If I have a random variable X with a given Probability Density Function, How do I find the PDF of the area of a circle with radius X?

Question

To find the PDF of the area of the circle, do I just substitute the PDF of the random variable X in for the radius in the circle area equation?

Answer 1

If we are careful, we can use cumulative distribution functions to solve this question.

Let $X$ be a nonnegative (I assume $X$ to be nonnegative because a negative radius is a bit senseless) random variable whose cumulative distribution function is given by $F_X:[0,\infty)\to[0,1]$.

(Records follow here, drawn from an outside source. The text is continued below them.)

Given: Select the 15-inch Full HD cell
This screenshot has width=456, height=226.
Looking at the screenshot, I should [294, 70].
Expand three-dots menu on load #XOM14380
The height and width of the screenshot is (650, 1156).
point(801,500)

If we define $Y=\pi X^2$, then $Y$ is the area of a circle of radius $X$, which is what we want. If we let $F_Y:[0,\infty)\to[0,1]$ denote the cumulative distribution function of $Y$, then for every $x\in[0,\infty)$, we see that \begin{align*} F_Y(x)&=\Pr[Y\leq x]\\ &=\Pr[\pi X^2\leq x]\\ &=\Pr\left[X^2\leq \frac x{\pi}\right]\\ &=\Pr\left[X\leq \sqrt{\frac x{\pi}}\right]&\text{(since $X$ is nonnegative)}\\ &=F_X\left(\sqrt{\frac x{\pi}}\right). \end{align*}

Now comes the point where we relate the distributions to the densities, which is where we have to be careful. If we assume that $X$ has a density $f_X$, then we may assume that $F_X$ is absolutely continuous and that $$\frac{d}{dx}F_X(x)=f_X(x)$$ almost everywhere. Furthermore, given that $x\mapsto\sqrt{\frac{x}{\pi}}$ is absolutely continuous (see here) and nondecreasing, then the composition $$F_Y(x)=F_X\left(\sqrt{\frac x{\pi}}\right)$$ is absolutely continuous (the fact that $x\mapsto\sqrt{\frac{x}{\pi}}$ is nondecreasing is of utmost importance, since compositions of absolutely continuous functions are not absolutely continuous in general). Now, since $F_Y$ is absolutely continuous, we conclude that it has a density $f_Y$ which is given by $$\frac{d}{dx}F_Y(x)=f_Y(x)$$ almost everywhere. The above derivative can easily be computed using the chain rule.